I stepped forward, so it seemed, and leapt into the vast space of a wide open sky leaving the ground and hope behind. Falling and falling I discovered how to fly. As Rūmī wrote so many centuries ago, there is a secret medicine given to those who no longer hope and quite by accident, forced by circumstances, I found it. When there was nothing left to lose I found a freedom I’d never known and a courage I didn’t know I had. Every time worry or fear or hope arose, I let go and relaxed.
I was released from the hospital four days after being admitted and told to get on a transplant list when I returned to Albuquerque. Back in New Mexico, during the months I waited for a second echocardiogram, I didn’t know from one moment to the next if my heart might suddenly stop. The not knowing kept me vividly present. I didn’t want to miss any of the precious moments of my life. It didn’t matter what I was “doing,” the important thing was simply being present.

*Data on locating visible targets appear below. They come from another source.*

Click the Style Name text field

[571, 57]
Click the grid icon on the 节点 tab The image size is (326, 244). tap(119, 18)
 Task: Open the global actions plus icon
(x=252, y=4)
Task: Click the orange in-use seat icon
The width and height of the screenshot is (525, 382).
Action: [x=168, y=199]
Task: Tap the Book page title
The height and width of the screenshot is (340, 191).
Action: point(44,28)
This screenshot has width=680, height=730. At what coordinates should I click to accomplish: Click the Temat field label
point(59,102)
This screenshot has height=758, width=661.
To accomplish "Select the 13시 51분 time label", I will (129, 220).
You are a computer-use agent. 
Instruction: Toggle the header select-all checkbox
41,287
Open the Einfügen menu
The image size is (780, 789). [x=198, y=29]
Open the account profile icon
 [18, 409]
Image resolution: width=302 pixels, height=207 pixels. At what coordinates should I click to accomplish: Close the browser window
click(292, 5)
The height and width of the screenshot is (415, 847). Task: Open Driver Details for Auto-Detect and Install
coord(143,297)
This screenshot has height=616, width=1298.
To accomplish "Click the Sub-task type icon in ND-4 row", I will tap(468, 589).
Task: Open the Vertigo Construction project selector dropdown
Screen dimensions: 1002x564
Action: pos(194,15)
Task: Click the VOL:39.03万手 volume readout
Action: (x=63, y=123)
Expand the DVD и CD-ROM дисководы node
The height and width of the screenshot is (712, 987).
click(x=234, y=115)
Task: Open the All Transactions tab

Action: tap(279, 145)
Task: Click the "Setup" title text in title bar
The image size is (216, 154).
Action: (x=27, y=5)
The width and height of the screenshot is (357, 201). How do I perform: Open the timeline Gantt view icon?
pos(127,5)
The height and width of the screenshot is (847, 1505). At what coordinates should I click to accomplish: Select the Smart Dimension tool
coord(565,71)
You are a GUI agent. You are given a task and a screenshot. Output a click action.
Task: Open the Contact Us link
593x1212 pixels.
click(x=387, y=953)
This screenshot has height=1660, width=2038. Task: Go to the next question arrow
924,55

Life really isn’t about accumulating peak experiences—or possessions or money—it’s about the quality of our awareness.
We never know the moment of our death. It can come at any time. All we ever have is this one moment in which to live life well. The present moment: it’s where life happens, where all we search for is to be found, where healing occurs. There is nothing more profound or miraculous.
In late December, a cardiologist in Albuquerque delivered very different news. “Your echocardiogram is completely normal,” Dr. Koshi said. “You’ve made a full recovery.” And then he added, even knowing I was an atheist, “We have to thank God, because it’s a miracle.”